All of these interesting discussions about what is in the news, as well as things happening in my more personal life, have led me to ask this.
Does anyone else feel like like they are stuck between a rock and a hard place?
On the one hand, I want to shout from the rooftops how wonderful early learning has been for my family. I want people to know it’s possible, that it is duplicatable, and most importantly, that it isn’t that hard.
On the other hand, telling the world that your 2-year-old can read usually doesn’t come across as a proselyting mission, it can easily come across as a parent that wants to brag about how smart that their kid is. It can even come off as a little self-righteous. My mom, who knows nothing of EL besides what she sees in my kids, has warned me to be very careful. hmm.
This was brought up recently because of a discussion on my local homeschooling group. They talked about what is the natural age for children to read, and one mother said that it really bothers her when she sees a parent brag about how their 3-year-old can read and write, and then she sees that same child being rude or disrespectful in the playground to other kids. It was agreed that we need to place a higher value on building moral character than on academics. Well, I do agree, and I strive to teach my kids to be good, but words like that can be very hurtful. Said in that context, it comes across like these parents think that EL families don’t care about instilling virtue because reading is more important. Um, hello! No. That’s not it at all. I called her on it, and said that if I saw a 3-year-old acting up in the playground, I would think that child might need a nap, was hungry, or was just having a bad day. We are talking about a 3-year-old! Being able to read doesn’t make them super kids, or take away their basic needs. The mother apologized and referenced her sister-in-law who doesn’t discipline her children at all. Those also admitted that those children aren’t early readers either. Unfair bias, but I give her credit for apologizing.
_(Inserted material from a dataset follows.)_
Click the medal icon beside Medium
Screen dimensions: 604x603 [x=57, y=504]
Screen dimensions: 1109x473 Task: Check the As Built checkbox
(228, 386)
It’s kind of a big issue in our community, and not an isolated case. I think it’s hypocritical to praise the mother who “teaches her children the value of hard work” by having them help on the farm (I live in that kind of community), but then go on to challenge the next mother’s priorities because they teach their children high academic standards. Any kind of work, whether it be manual labor or practicing the piano, or what have you, will build character. Yet comments have been made like “That’s nice that you teach you children to read, but I think that teaching them moral character is more important”. It almost makes me not want to do anything at all with the local homeschoolers, even though I highly admire many of them and like them generally. I just don’t feel like I fit in.
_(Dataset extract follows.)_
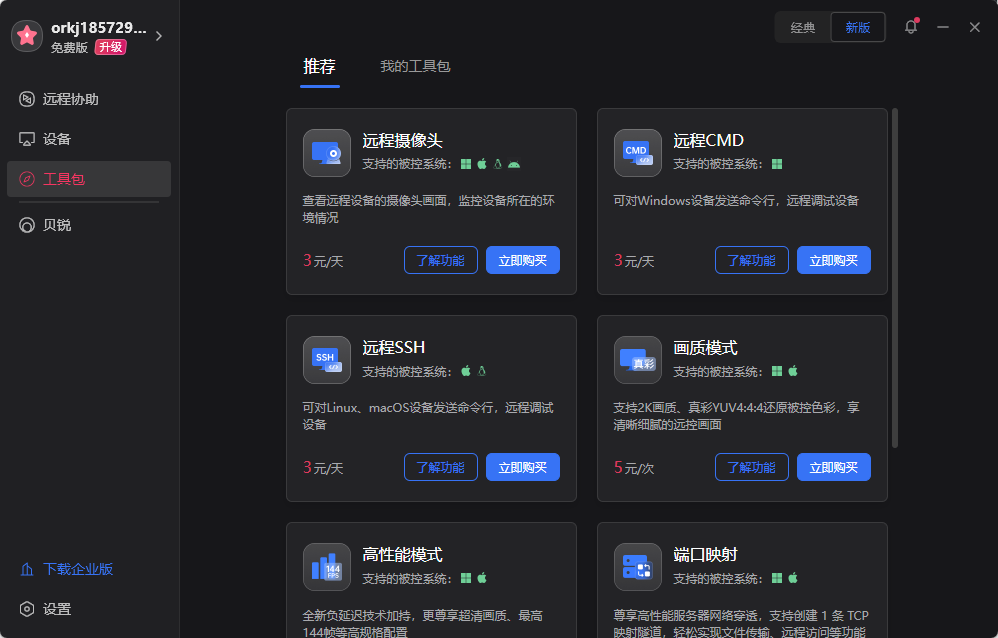Open the notification bell
998x638 pixels.
[x=911, y=27]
But then there are some beautiful experiences that have happened because I am willing to tell people that we do early learning. I have been able to act as a mentor to a few mothers, pointing out books and products, and lending my materials. I have even made a little money as a BrillKids affiliate, and that has been a great blessing for us because my husband lets me use any money I make to buy more school materials, which we wouldn’t have otherwise. So it has helped our homeschooling, and more importantly, it has helped a few more tiny children learn how to read. I love that! I love sharing what I have learned. As much as I am grateful to know that my kids will very likely get scholarships when they go to college, I would much rather see a whole generation of kids who learned to read from infancy. Can you imagine the wonderful changes that would bring to the world? For me, I just had to come across someone’s side comment that babies can read on some online forum, and I was hooked. I researched and found what I needed to know. But it started with a hearsay comment that it might be possible. People NEED to know that it’s possible, and they won’t find out unless we are willing to talk about it. That’s why I am glad to see early learning being publicized, even if it’s with a negative slant.
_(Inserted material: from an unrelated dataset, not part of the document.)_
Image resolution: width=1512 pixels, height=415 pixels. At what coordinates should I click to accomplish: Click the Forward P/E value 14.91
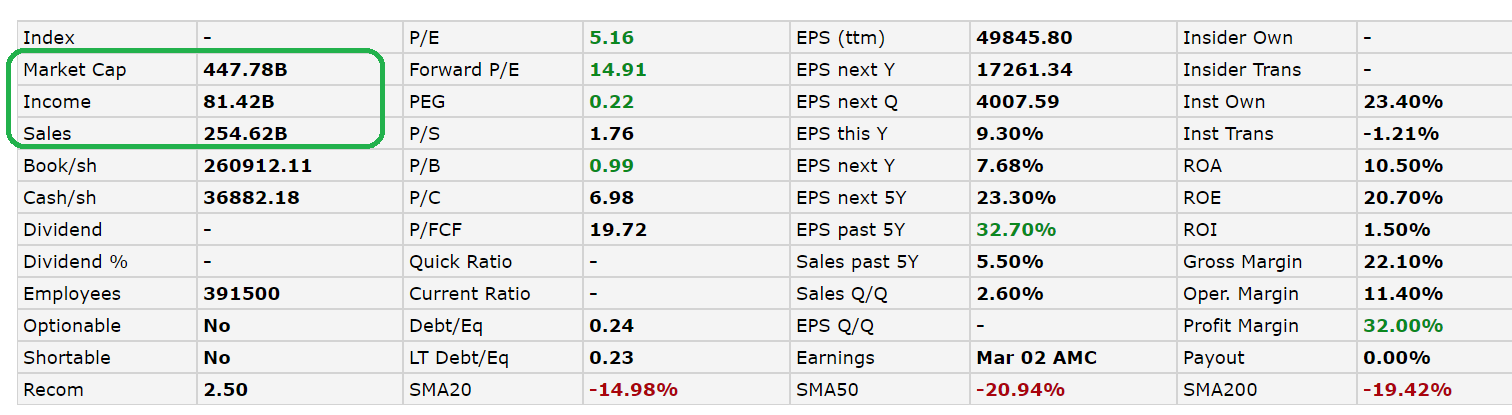coord(617,70)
On the other hand, a lot of people don’t WANT to talk about it or hear about it. At Thanksgiving my husband and I started talking about how the BrillKids software works, and both of my brother-in-laws immediately pulled out their iPhones and started reading their e-mail. It was weird. I don’t know if they were trying to be rude or not, but the conversation came to a dead halt when EL was brought up. And there are so many misconceptions to be overcome! So much un-learning that some people need before they can learn what EL is all about.
It’s such a hard balance to find. Sometimes I think about keeping our program a secret, but I don’t because my silence could take away some child’s opportunity. But by speaking up, I might offend someone, like the homeschoolers who are struggling to teach their 10+ kid to read, or just the average mom who thinks I’m challenging her worth as a mother, which I truly am not. I’m not self-righteous. That’s why I love being on BrillKids so much. I’ve been here a lot recently because I’ve needed that pick-me-up in my personal life. I hope you all know how wonderful you are, and how you inspire me. I’m not doing a fraction of what some of you are, and it’s exciting to think that I still could be raising the bar, even with the success we have already had. When I say my 2-year-old can read, you are all supportive without thinking I’m here to boast or brag about what a wonderful mother I am. hehe, have you seen my kitchen sink?
So now I’m done venting (thank you), I come to the question again. I think the only down-side to EL is coming up with a balanced way of talking about it to family and friends. I struggle with it. What do you do?